I know the title of this review doesn’t really work (Jon Favreau directs), but I’m still a little shocked by Iron Man 2. I’d loaded up on pick and mix before it started, so it might be the sugar talking, but this movie is precisely what the first film aspired to be and never quite became.
I was not a fan of Iron Man, which turned up like a massive, multicoloured, attention-seeking toddler in 2008. Jeff Bridges didn’t seem enthused by his role as the bad guy, the final action sequence fell flat and I think the script cracked wise without actually being clever about it. All of this has been fixed for the sequel. Mickey Rourke and Sam Rockwell make an excellent bad guy double-team, and it’s not a Spiderman 3-style ‘too many villains spoil the movie’ situation. Despite the controversy over his clandestine selection, Don Cheadle is better than the frankly despondent Terrence Howard, who he replaces, and the support from Samuel L. Jackson and Scarlett Johansson is probably more meaningful to fans of the comic than people like me, but they do their job.
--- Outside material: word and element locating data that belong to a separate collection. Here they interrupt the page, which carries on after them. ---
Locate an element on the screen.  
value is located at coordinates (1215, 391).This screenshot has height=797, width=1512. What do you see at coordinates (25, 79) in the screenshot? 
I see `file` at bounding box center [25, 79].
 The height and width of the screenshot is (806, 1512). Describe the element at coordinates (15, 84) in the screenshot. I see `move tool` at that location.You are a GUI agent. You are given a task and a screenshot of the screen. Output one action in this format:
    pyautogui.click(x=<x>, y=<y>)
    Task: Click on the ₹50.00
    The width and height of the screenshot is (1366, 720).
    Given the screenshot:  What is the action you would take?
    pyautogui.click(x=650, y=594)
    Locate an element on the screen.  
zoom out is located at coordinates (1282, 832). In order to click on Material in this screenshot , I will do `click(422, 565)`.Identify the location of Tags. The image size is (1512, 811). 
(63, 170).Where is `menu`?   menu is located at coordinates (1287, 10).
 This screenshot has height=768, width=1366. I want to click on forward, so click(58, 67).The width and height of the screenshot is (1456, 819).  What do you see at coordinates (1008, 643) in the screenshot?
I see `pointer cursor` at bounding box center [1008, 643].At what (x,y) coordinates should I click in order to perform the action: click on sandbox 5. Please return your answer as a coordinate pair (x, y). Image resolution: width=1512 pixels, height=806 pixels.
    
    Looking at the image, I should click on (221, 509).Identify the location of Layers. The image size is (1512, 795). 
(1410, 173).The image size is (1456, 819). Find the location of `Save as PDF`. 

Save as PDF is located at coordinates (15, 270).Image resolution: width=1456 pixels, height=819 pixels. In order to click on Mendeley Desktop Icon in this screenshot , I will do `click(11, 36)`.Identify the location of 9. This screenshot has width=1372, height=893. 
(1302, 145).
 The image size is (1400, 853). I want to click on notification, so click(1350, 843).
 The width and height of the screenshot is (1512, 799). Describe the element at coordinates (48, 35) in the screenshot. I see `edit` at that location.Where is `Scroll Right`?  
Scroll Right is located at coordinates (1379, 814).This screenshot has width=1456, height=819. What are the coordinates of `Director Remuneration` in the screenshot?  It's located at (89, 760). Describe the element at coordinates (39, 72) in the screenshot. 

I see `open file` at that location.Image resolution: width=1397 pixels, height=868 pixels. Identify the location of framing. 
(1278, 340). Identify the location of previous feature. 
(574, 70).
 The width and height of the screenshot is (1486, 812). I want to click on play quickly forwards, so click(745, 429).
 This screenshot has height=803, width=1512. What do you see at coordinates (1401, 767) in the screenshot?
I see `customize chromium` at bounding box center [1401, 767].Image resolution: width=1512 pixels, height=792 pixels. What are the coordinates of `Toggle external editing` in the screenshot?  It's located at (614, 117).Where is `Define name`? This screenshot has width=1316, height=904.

Robert Downey Jr’s Tony Stark is still an egotistical phoney, but he’s a warmer, more rounded character this time, whose tirade of one liners work to simultaneously mask and reveal his inner insecurities. Or something. What I mean is that the script is far sharper, and the couple of cringe-inducing lines are quickly forgotten as something funnier is fired out to replace them. Or because another robot is about to explode.
The plot is lightweight and it is only ever Stark, rather than the whole world, that is in danger of destruction, self-inflicted or otherwise. This could have been a problem, but the action is so beautifully crafted that you will not care. CGI effects are necessarily employed, but they are almost seamlessly integrated with the non-CGI onscreen elements. Only the occasionally odd sight of an actor’s head floating weirdly inside their massive mech-suits looks out of place. Compared to the excessive cartoonyness of Avatar and the distracting intricacies of Transformers 2, Iron Man 2 is streets ahead. Would it have been better in 3D? Absolutely not.
A tiny niggle I have is with the slightly odd mash of scientific and religious messages. With their advanced technologies and the heightened responsibility, Iron Man and by extension Stark are seen as gods, and frequently referred to either literally or metaphorically in such terms. As Wikipedia kindly informs me, Iron Man was created to be Stan Lee’s vehicle for exploring themes driven by the Cold War, such as the arms race and nuclear weapons. Now these are outdated and replaced with contemporary concerns, such as the cult of celebrity and international terrorism. I’m just not convinced that there is any place for a public that basically deifies Iron Man in the world of the film, when it seems like society has moved in a different direction, choosing science over religion. Although I’m probably being irrelevant and wrong. See the recent South Park episode ‘The Tale of Scrotie McBoogerballs’ for more on over-analysis.
Iron Man 2 is precisely the kind of blockbuster that everyone can enjoy. The action is top class, the script is inoffensive and occasionally funny, and the plot has a pleasingly predictable arc that doesn’t outstay its welcome. Summer is here.
P.S. Could anyone who sees the film please report back to me on something I think I caught site of in the background of one scene that took me by surprise. I think I saw a crude drawing of female genitals etched onto a yellow cabinet in Stark’s home lab during one of the early scenes in the film. He walks past it while Potts is having a go at him and he’s flicking holoscreen things all over the place. If I was mistaken or correct, report back! Cheers.